TEXTE INÉDIT – un monde qui touche à sa fin

12 avril 2017
Nous avons appris ce matin la disparition de John Warren Geils Jr.
Les lecteurs du premier roman de sergeDEFT, DES LARMES COMME DES BANANES, se souviennent du strip-tease effectué par la délicieuse Pam Pam dans une chambre d’hôtel sur la version live de Serves You Right to Suffer du puissant J. Geils Band (Full House- 1972).
Dans la journée, sergeDEFT nous a fait parvenir un chapitre de son prochain opus, VILAINES HISTOIRE POUR MAUVAISES PERSONNES, en nous demandant de le publier comme un hommage à tous les musiciens de rock qui nous ont quittés.
Texte déposé.

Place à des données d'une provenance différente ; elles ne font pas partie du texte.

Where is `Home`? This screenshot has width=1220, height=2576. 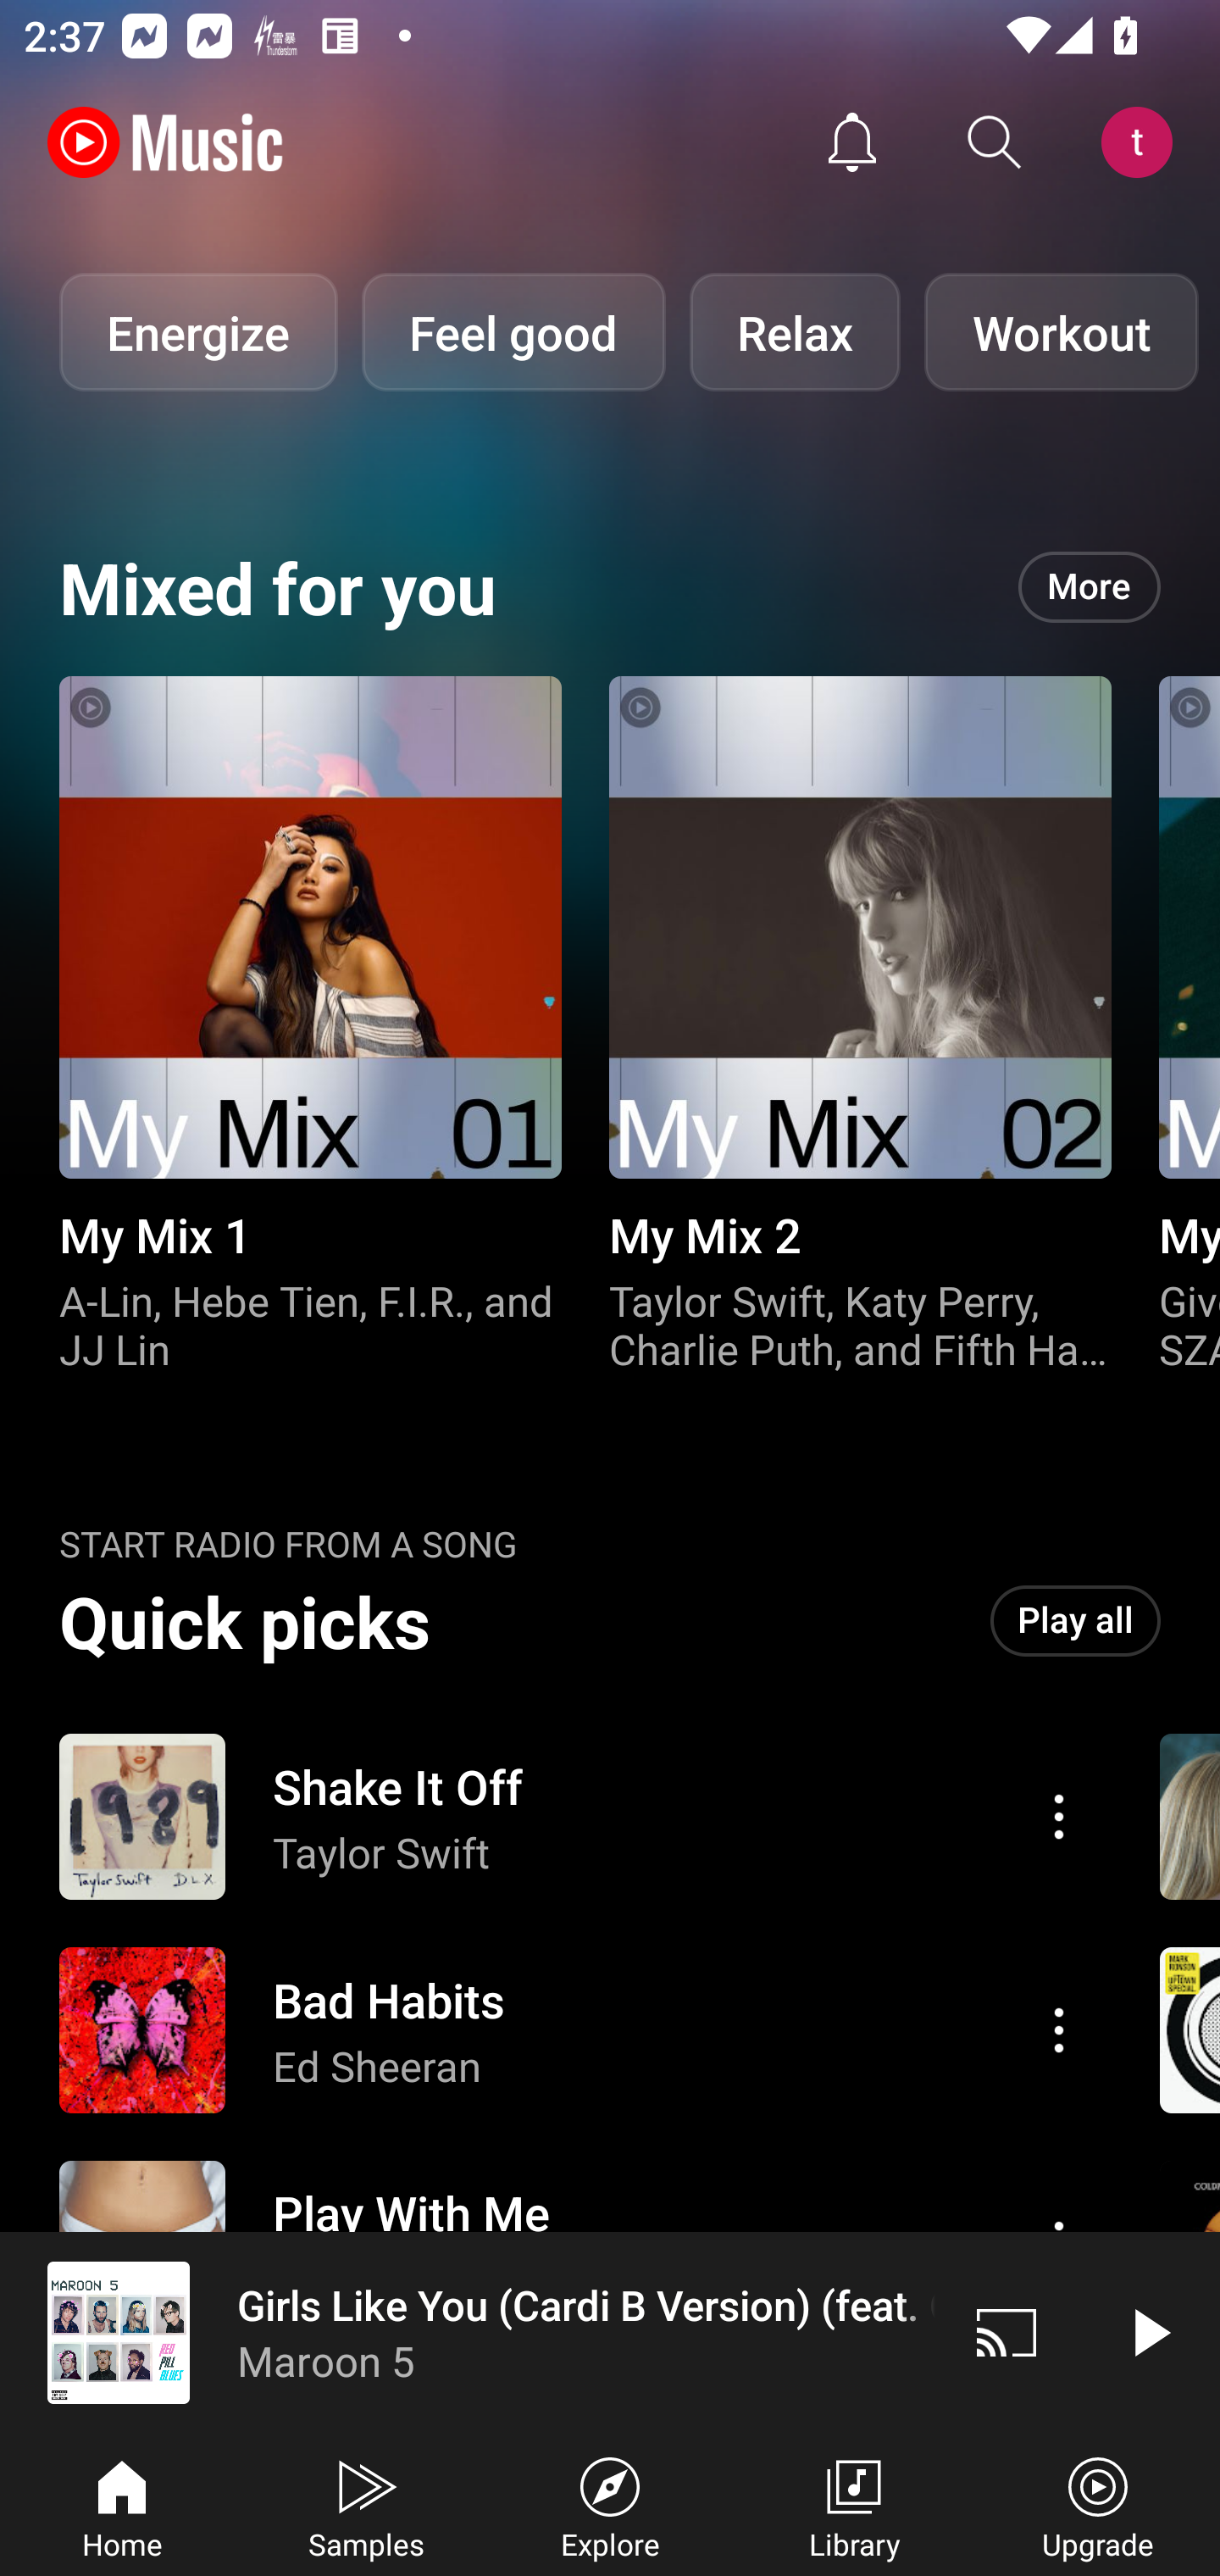
Home is located at coordinates (122, 2505).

La mise en page d’origine a été adaptée pour internet. ©sergeDEFT – 2017

Alfred appartient à un monde qui touche à sa fin.

Un monde bientôt anéanti,
sans bombe,
mais miné par la dégénérescence organique,
et exterminé par des assuétudes incorrigibles.
Un monde qui finit de crever à petit feu ;
une combustion de l’intérieur par ces propagations insidieuses.

Les splendides embrasements d’autrefois sont maintenant éteints.

Même les attrayantes flambées éphémères de quelques pyromanes ingérables ne sont plus que poignées de résidus refroidis, noirâtres et pulvérulents, qui s’échappent entre les doigts.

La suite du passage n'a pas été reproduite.